> EXCERPTED RECORDS:
* * * * *
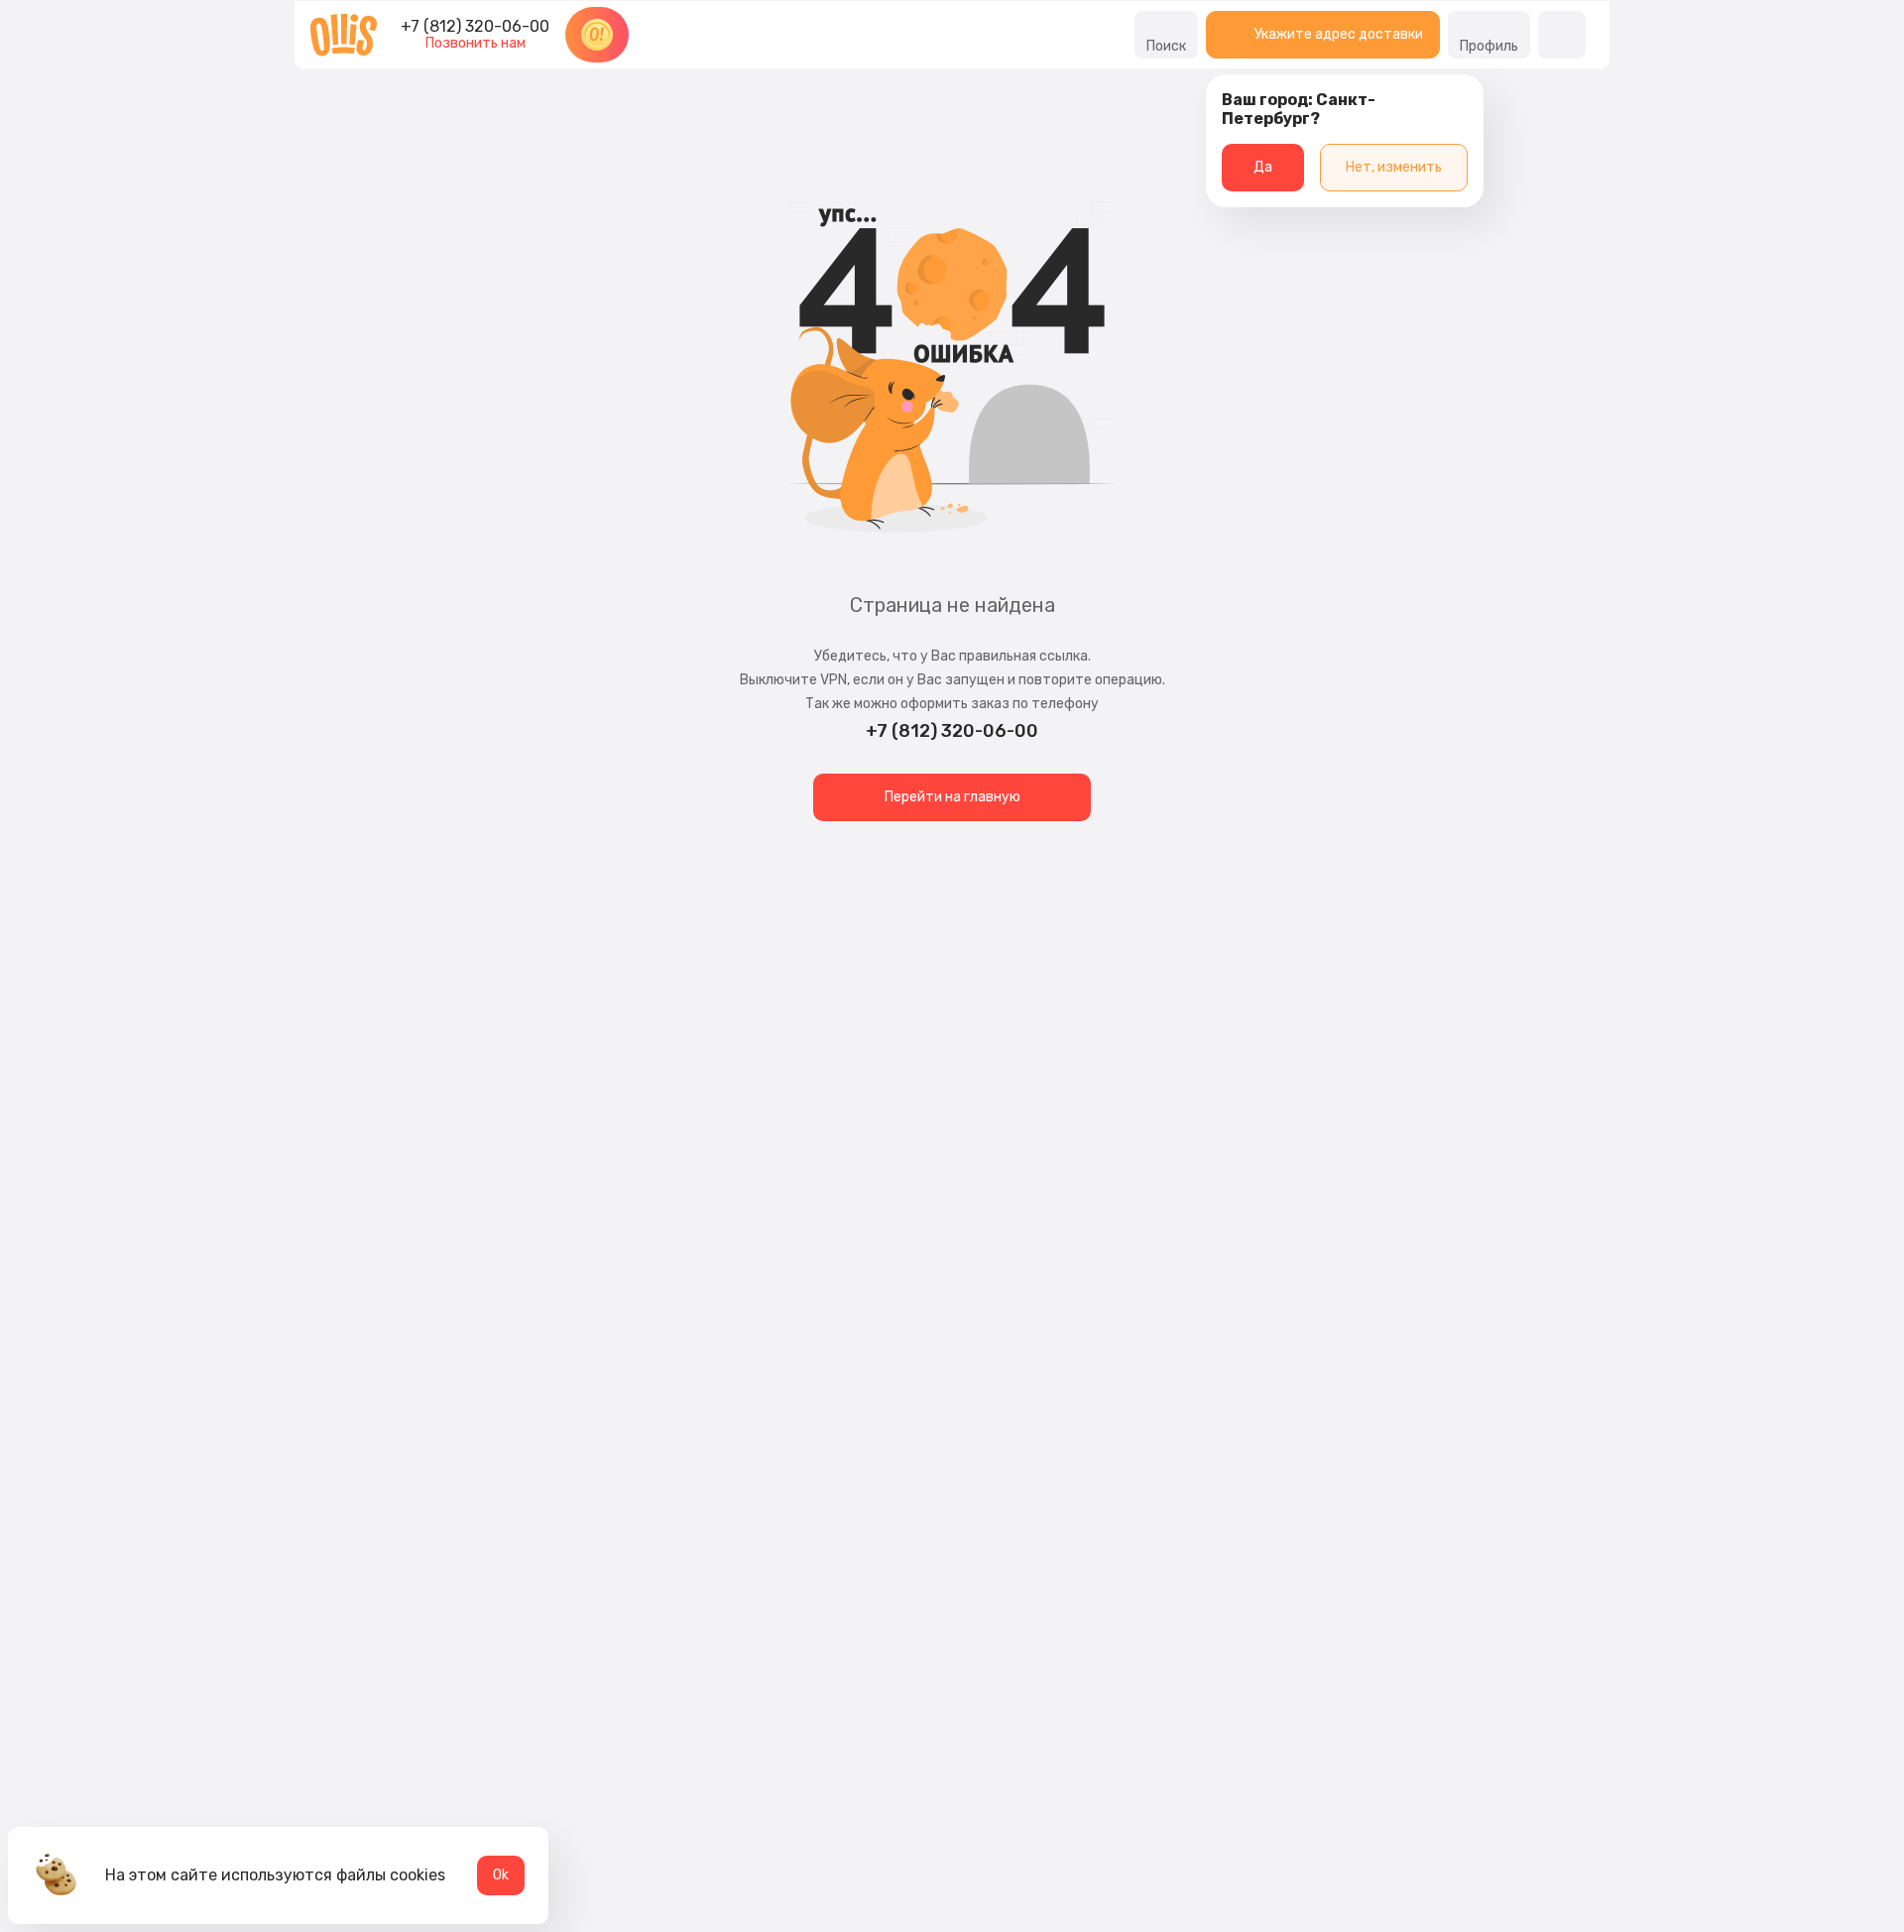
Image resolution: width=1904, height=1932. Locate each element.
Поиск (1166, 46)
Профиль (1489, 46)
* * * * *
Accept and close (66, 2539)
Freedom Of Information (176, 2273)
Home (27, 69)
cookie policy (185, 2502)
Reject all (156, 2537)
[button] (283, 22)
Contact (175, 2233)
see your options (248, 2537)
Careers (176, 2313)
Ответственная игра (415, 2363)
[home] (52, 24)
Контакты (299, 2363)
* * * * *
> HOW TO COMPLETE THIS TASK:
Transcribe, exactly and without additions, the lines of the records above, beginning with the line that contains "Image resolution: width=1904, height=1932." and ending with the line that contains "Профиль (1489, 46)", both included.

> REPLY TO THE EXERCISE:
Image resolution: width=1904, height=1932. Locate each element.
Поиск (1166, 46)
Профиль (1489, 46)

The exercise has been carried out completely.